Not long after I moved to Florida, a police officer came to my house. He asked who I was, and then told me that he needed to see my ID, and confirm that it was definitely me. When I asked him why, he informed me that it was because someone from my past, one of the Robertsons, had been arrested in California on murder charges. They’d found dismembered body parts in his shed, and they wanted to be certain that it wasn’t me.

I don’t remember how it came about, but the Sheriff in Idaho ended up inviting me to come there and see if anything jogged my memory. I took a few days off work (when murder is involved, bosses can be surprisingly accommodating). Then I landed there, and I stayed with the Sheriff. I do have to say that he was incredibly nice, and kind, and considerate. His wife as well.

I worked hard to remember what had happened. The problems that I had, though, were that the memories were disjointed. I couldn’t put them in order and I often couldn’t be sure why I was where I was at the time. This disturbed the officers, who wanted a clear, understandable story from me. So I struggled to disseminate information that came to me from a child’s mind and memory.

The real shock came in the form of unexpected validation. I’d accepted the likelihood that what I remembered was mostly false. Movies, as my grandmother had told me. Not real, not true. But as I slowly began to give them memories, they began to validate things. The mustang and the fuzzy seat covers. What color she was said to be wearing when she went missing.

The largest validation of all, of course, came when they pulled a sawed-off bone, wrapped in a teal t-shirt, from under the house’s foundation. I could no longer lie to myself. I could no longer accept people’s angry denials. It was all there in front of me. And even later on, a forensic psychiatrist told the officers that actually, my memories were all the MORE believable because they were disjointed.

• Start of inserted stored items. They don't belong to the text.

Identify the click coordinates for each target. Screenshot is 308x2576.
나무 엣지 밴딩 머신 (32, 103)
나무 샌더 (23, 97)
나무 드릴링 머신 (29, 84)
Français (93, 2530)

Something deep inside me shifted through those days. I let go of some of the belief that everything I said (no matter how true) was a lie. I’d gotten so used to everyone thinking that my life was all a lie, that while I knew my memories were real, I also felt that somehow they had to be fake, too. As if I really remembered something, but not really my life.

The media were all over it. It was a big case, tied to an even bigger one. Well, local papers, I mean. I don’t think it was national; it was too old for that. But they dug up the foundation where the house used to be, and they found that evidence. They sent it away for testing, but the testing, I learned, was inconclusive. If they’d been able to prove it was human, they would have gone forward with a trial. But they couldn’t, so they didn’t.

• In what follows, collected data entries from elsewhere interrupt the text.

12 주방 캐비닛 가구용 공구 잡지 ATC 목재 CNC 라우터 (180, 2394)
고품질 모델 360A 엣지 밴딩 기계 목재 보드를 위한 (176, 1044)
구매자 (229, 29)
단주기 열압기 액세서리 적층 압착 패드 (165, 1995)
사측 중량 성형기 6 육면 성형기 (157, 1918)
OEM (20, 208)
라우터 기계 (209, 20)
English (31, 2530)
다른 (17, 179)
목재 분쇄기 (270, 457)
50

I also confronted my mother’s husband (at the time of her death) while I was there. He was still living in the area. He agreed to take a polygraph about the sexual abuse of me during visitations, but the Sheriff was going to throw in a question about my mother’s murder. He agreed to come in the next day, and disappeared overnight.

If you noticed a recurring name here, you’re right. Bill is the name of most of my abusers. Even Alex’s actual first name is William… he went by his middle name.

So anyway, I went to Idaho. Nothing came of it from the standpoint of breaks in the case. But at the same time, it really did a lot for me personally. The validation really eased my heart a great deal. I felt better about myself, and it was validating also to have someone, however late, give honest effort to my mother’s case.

You might be interested to know that Bill Robertson thinks he’s haunted, too. Gosh, I wonder why. Maybe it’s really my mother (I think not), but more likely it’s his own guilty conscience. Guilty, guilty, guilty.

Guilt and shame are killers. They kill the soul when they can’t kill the man.

There was also a Mustang that I remembered seeing sinking into the waters of the bog behind the house. It had black and white upholstery… and one of the boys’ car was a mustang with a fuzzy “cow” seat cover… more validation of my memories as real, not imaginary.

After all of that, I went back to Florida. It was strange to go back, as if the world had altered slightly, shifting somewhat. In a good way, though, in a good way. Mostly, that is.